This week I have officially decided to move on from Sight & Sound and seek a new mentor. Here are the reasons for my sudden departure:
1.) It's a waste of my time.
The first few weeks were great. But for the past few weeks I've gone, I've felt like a third wheel. I'm tired of being just there, ignored, feeling useless, only doing mundane tasks that no one wants to do. I would rather be somewhere where I'm needed, where I can feel valuable and respected. I felt like a kid just going along for the ride half the time. I understand that everyone is busy and I'm only there once a week, but that's no reason to just dismiss me and leave me out of the loop as far as schedule goes. I even asked for a copy of the schedule and all I got was, "No, you won't understand it." I can't spend my second day off like this. If something is making me wish I was at work instead, there's something wrong. I was actually really happy that I didn't have to go to Sight & Sound this week. It was the best Wednesday I've had in a while.

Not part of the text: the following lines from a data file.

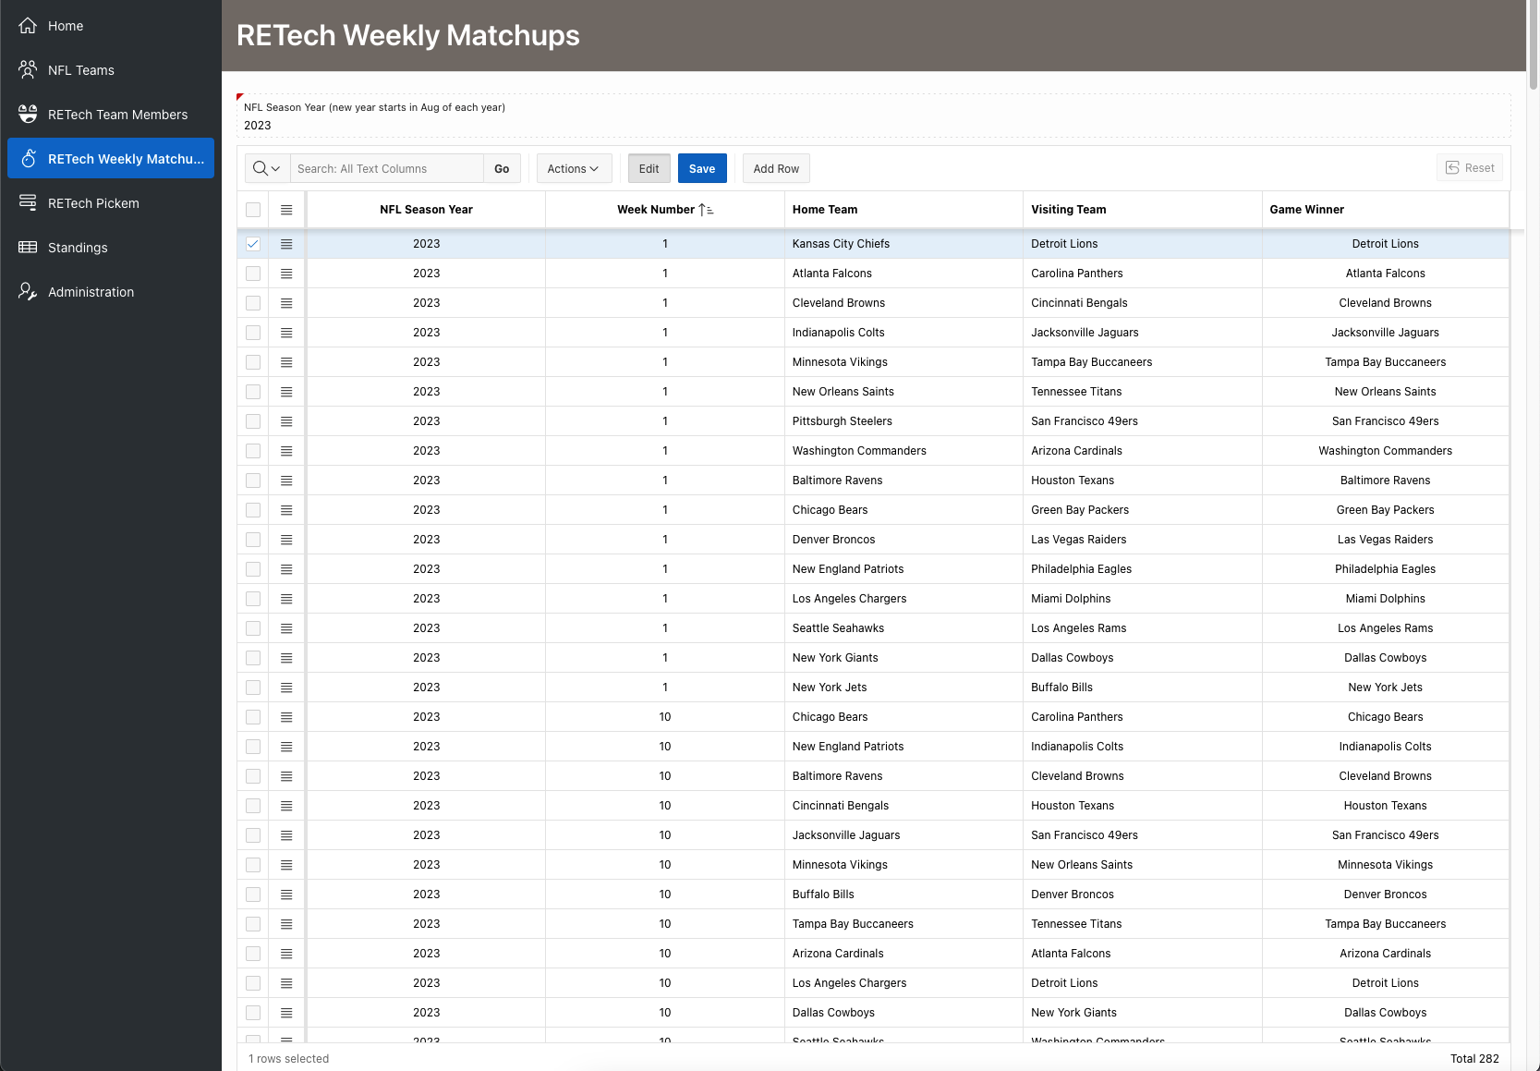Open NFL Teams people icon
The height and width of the screenshot is (1071, 1540).
coord(28,70)

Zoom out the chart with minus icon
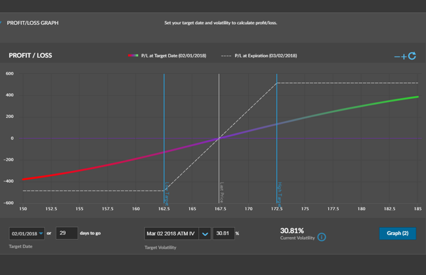(x=397, y=57)
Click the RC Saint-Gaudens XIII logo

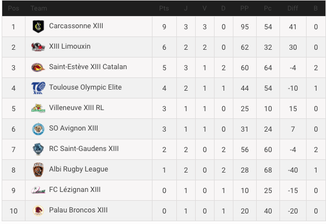[38, 149]
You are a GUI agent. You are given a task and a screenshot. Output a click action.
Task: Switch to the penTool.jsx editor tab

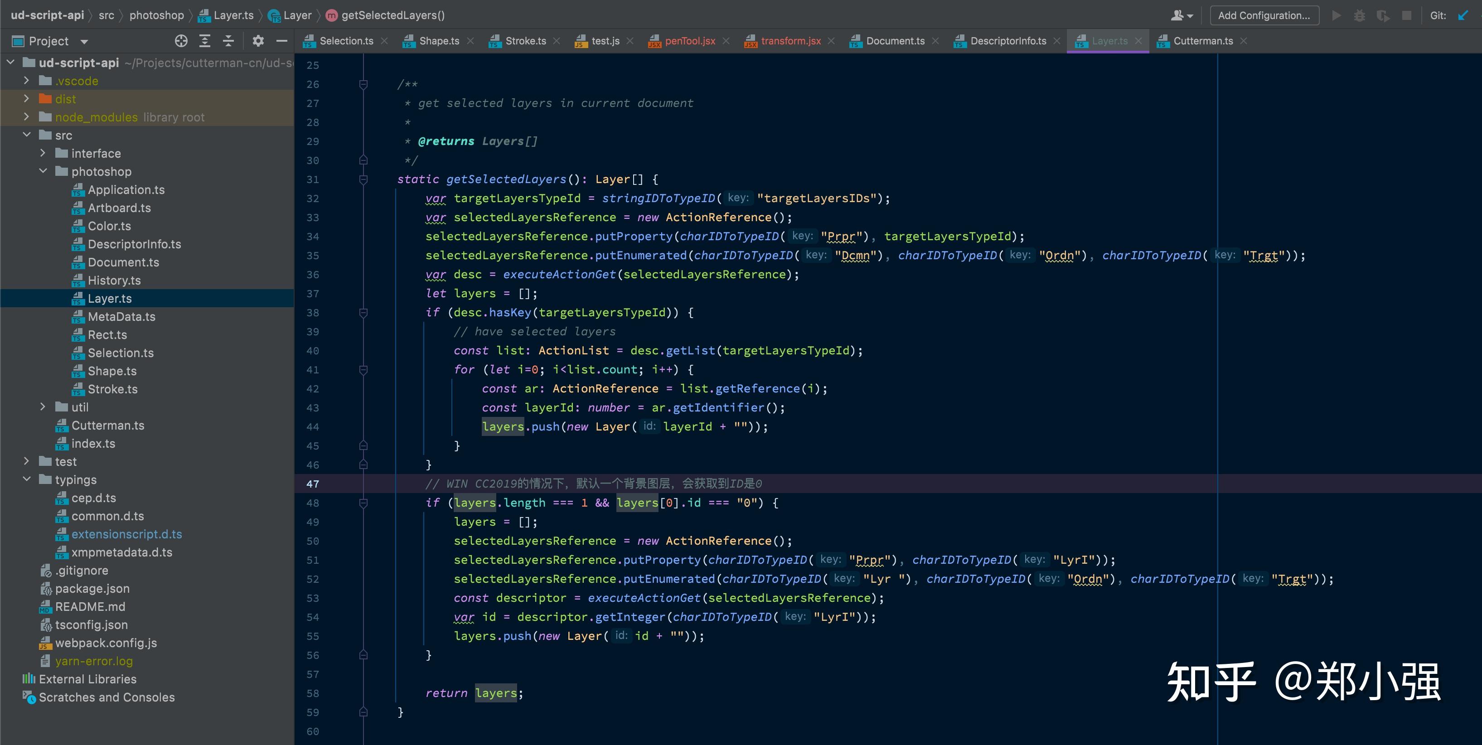coord(689,41)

2.) I feel like an idiot when I'm there.
Nothing turns me off more than this. No matter who you are, how experienced you are, DO NOT TALK DOWN TO ME. I may be a baby compared to an adult like you when it comes to the film industry, but don't treat me as if I'm a nuisance to you or don't know anything. Your vague instructions don't help. I'm here to learn, but I can't learn anything if I don't have a good teacher. What is easy for you isn't neccesarily easy for me. I may have a thick skin, but there's only so much I can take before I say, "Enough". This isn't a job, I'm not getting paid for this, so it isn't a loss for me whatsoever. Please respect people, Sight & Sound, or you will lose them.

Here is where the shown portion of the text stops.